January 27, 2017 - Washington, DC, Donald Trump and Theresa May © Shealah Craighead/Planet Pix via ZUMA Wire)

In these pages, John Torode recently looked back on Donald Trump’s foreign policy, and on the whole he rated it a success. (You can read John’s full piece here.) I disagree.

The essence of Trump’s failure was not in his destruction of the Iran nuclear deal, from which he withdrew unilaterally, or in his inability to form viable diplomatic relations with the world’s democratic leaders. It was not in his strange penchant for spending time with authoritarians like Putin or dictators like Kim Jong Un, or in his appalling decision to remove US support for the Kurdish fighters who’d faced the twin threats of Isis and Erdogan. Trump did all of these things, and more — but no single act captures the full weight of his outright foreign policy failure.

The real measure of Trump’s effect on international relations can be seen in the corrosive effect of his tenure on international relations overall. Trump had contempt for the notion that states have shared interests, a view that stemmed from a kind of paranoiac view of the outside world (“Build the wall!”).
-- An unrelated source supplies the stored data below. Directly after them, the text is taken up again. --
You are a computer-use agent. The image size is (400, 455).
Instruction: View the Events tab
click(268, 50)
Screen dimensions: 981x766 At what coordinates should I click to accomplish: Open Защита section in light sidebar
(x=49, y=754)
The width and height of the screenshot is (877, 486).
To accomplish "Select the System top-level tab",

Trump was, as he told a rally back in 2018, a nationalist.

What this meant in practice was that to participate in international agreements or alliances was to limit the US national interest, and as the pre-eminent nation, America could not allow that to happen. That’s why Trump pulled out of the Paris Agreement on Climate Change. It was also why he complained endlessly about Nato, threatening to cut US funding. He complained about the UN and also the EU, which he saw as a mechanism for ripping off America.

The very idea of international trade seemed to infuriate Trump. He wanted to pull apart the entire system, mainly it seems because he couldn’t grasp that a trade deficit didn’t mean the US was being diddled. Running a trade deficit has in fact been advantageous for America. All those cheap Chinese exports to the US have helped keep down inflation for decades.
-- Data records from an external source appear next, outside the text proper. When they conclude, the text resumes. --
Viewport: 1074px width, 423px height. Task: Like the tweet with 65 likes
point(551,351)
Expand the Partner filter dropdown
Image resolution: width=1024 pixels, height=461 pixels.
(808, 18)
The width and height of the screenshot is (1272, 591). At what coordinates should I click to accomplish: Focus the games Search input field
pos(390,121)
This didn’t stop Trump from squaring up to China and threatening a trade war. He raged and talked tough, which pleased Republicans in Congress, who’d been complaining about Chinese currency manipulation for years. But Trump’s trade war was more of a trade skirmish and it had no real effect. The essential structure of global trade has not changed. The Chinese economy has not suddenly gone away because Trump didn’t like it. If anything, Beijing looks more emboldened now than it did four years ago.

The breakdown in relations between the US and Beijing meant the White House had no leverage when the crackdown in Hong Kong began, not that Trump seemed especially bothered by it. Trump also did and said very little about the herding of Muslim Uighurs into concentration camps.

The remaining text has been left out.